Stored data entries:
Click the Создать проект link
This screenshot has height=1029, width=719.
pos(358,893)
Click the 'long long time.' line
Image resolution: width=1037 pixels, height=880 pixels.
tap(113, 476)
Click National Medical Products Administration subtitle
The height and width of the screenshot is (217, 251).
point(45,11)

### AIM OF THE EXERCISE
Nothing but the exact lines of the data above, from the line containing "This screenshot has height=1029, width=719." through the last, should appear in the answer.

### YOUR SOLUTION
This screenshot has height=1029, width=719.
pos(358,893)
Click the 'long long time.' line
Image resolution: width=1037 pixels, height=880 pixels.
tap(113, 476)
Click National Medical Products Administration subtitle
The height and width of the screenshot is (217, 251).
point(45,11)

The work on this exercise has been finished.